[[ EXCERPTED PASSAGE open ]]

Marijuana Vote is Big Money This Election

Marijuana

Update (11:55 p.m. ET): Residents of California voted Tuesday to approve a proposal to legal and regulate recreational pot use in the state, in a decision experts say could sway the overall debate on whether to legalize marijuana on a federal level.

Adults aged 21 and older are now permitted to legally posses up to one ounce of marijuana and grow up to six plants for personal use. Voters in Massachusetts approved a similar recreational pot measure. Arizona, Maine and Nevada are also considering legalization.

California's approval, coupled with previous legalization in Washington state and Oregon, means the entire West Coast has now approved the legal use of recreational pot. As America's most populous state and the world's sixth-largest economy, California holds considerable sway over the nation's marijuana debate and opens the legal pot market to millions of new customers.

Original story: The number of states that allow legal use of recreational marijuana could more than double on Tuesday, as voters consider measures that will define the national narrative for the legal pot industry.

Voters in Massachusetts, California, Nevada, Arizona and Maine will decide whether to legalize recreational pot use for adults. Early opinion polls showed support for approval in all five states, including comfortable majorities in California and Massachusetts, according to Reuters. Additionally, four other states – North Dakota, Arkansas, Florida and Montana – will vote on whether to legalize medical marijuana.

Proponents of legalization argue that taxation and regulation of the pot industry on the federal or state level would be a massive source of income for the government. A vote in favor of legalization in California would broaden the legal market for the state’s 39 million residents and set the tone in the overall push to destigmatize pot.

“Potentially increasing adult use from four to nine states in one day provides a strong indication of where the American public is on this issue,” Robert Hunt, president of Florida-based biopharmaceutical company Teewinot Life Sciences, told FOXBusiness.com. “With that in mind, California is certainly the state that is being monitored most closely due to the fact that it represents 12% of the American population.”

The combined market for legal recreational and medical marijuana is projected to reach $6.7 billion in 2016 and reach $21.8 billion by 2020, according to a report by the ArcView Group and New Frontier. A separate December 2015 report by Bank of America’s Merrill Lynch valued the medical marijuana industry alone at $2.9 billion.

[[ EXCERPTED PASSAGE closed ]]
[[ GIVEN RECORDS open ]]

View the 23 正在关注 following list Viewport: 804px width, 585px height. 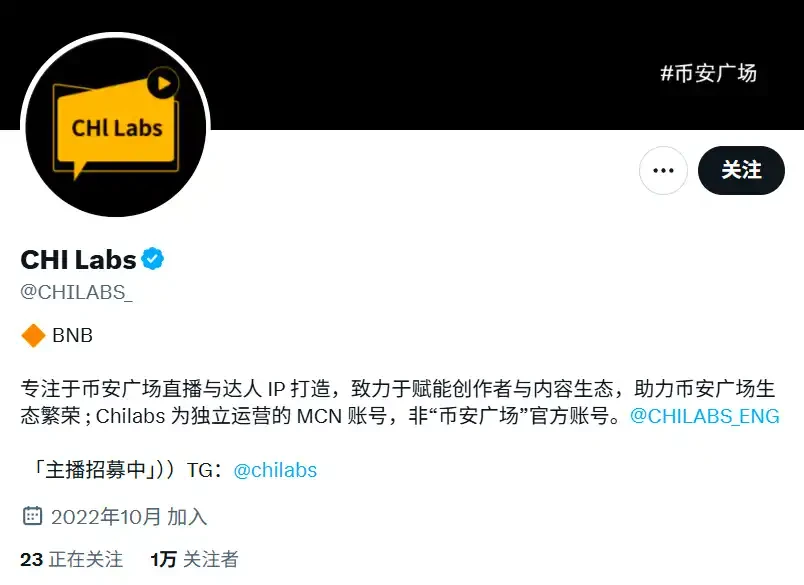[72, 559]
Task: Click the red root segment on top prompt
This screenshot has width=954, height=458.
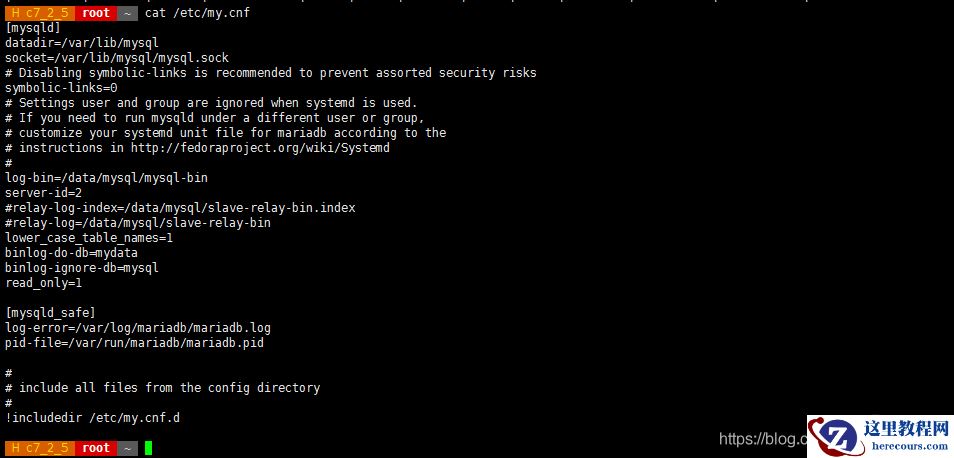Action: [x=96, y=13]
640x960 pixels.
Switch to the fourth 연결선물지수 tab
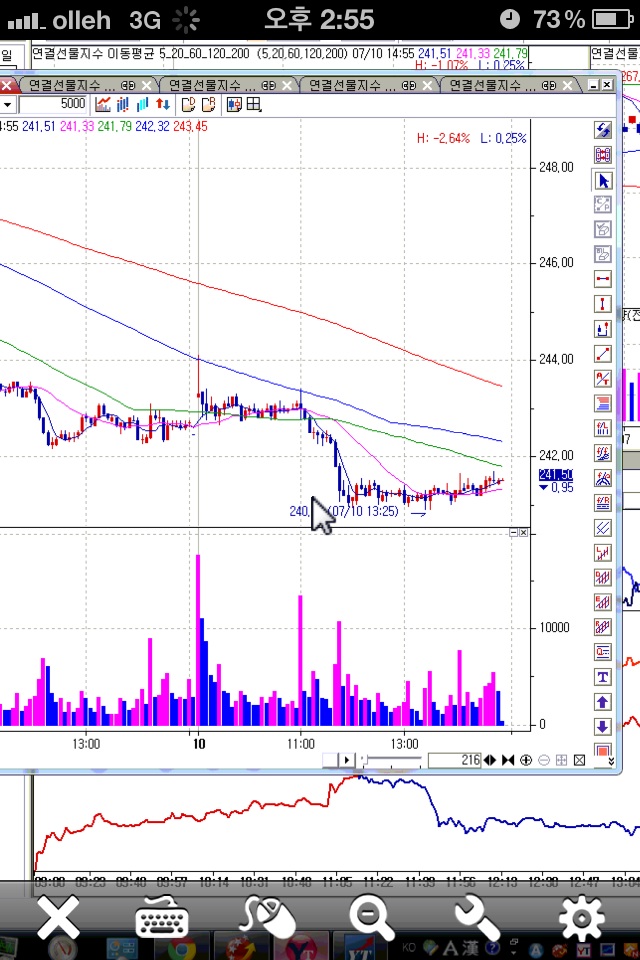(490, 86)
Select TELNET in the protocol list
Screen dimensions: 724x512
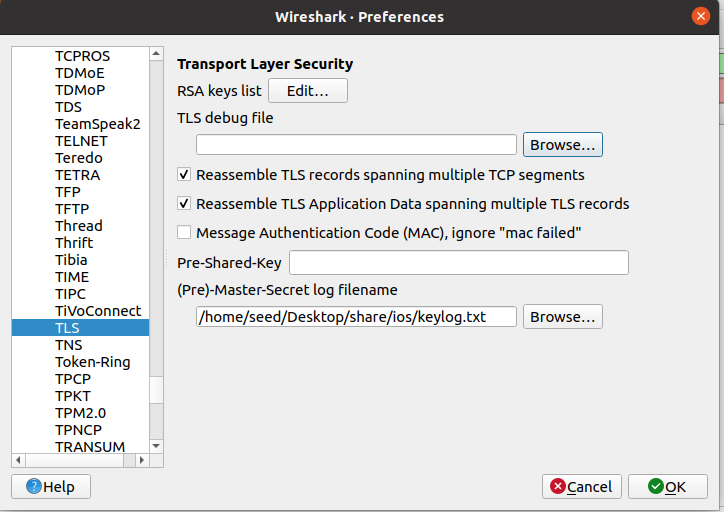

[[ GIVEN RECORDS closed ]]

*LIST OF TASKS*
#1 In the marijuana vote article, what value did the December 2015 Bank of America Merrill Lynch report give the medical marijuana industry?
#2 Write out everything in the marijuana vote article from "Voters in Massachusetts, California, Nevada, Arizona" down to "legalize medical marijuana.".

*ANSWERS TO THE TASKS*
#1 $2.9 billion

#2
Voters in Massachusetts, California, Nevada, Arizona and Maine will decide whether to legalize recreational pot use for adults. Early opinion polls showed support for approval in all five states, including comfortable majorities in California and Massachusetts, according to Reuters. Additionally, four other states – North Dakota, Arkansas, Florida and Montana – will vote on whether to legalize medical marijuana.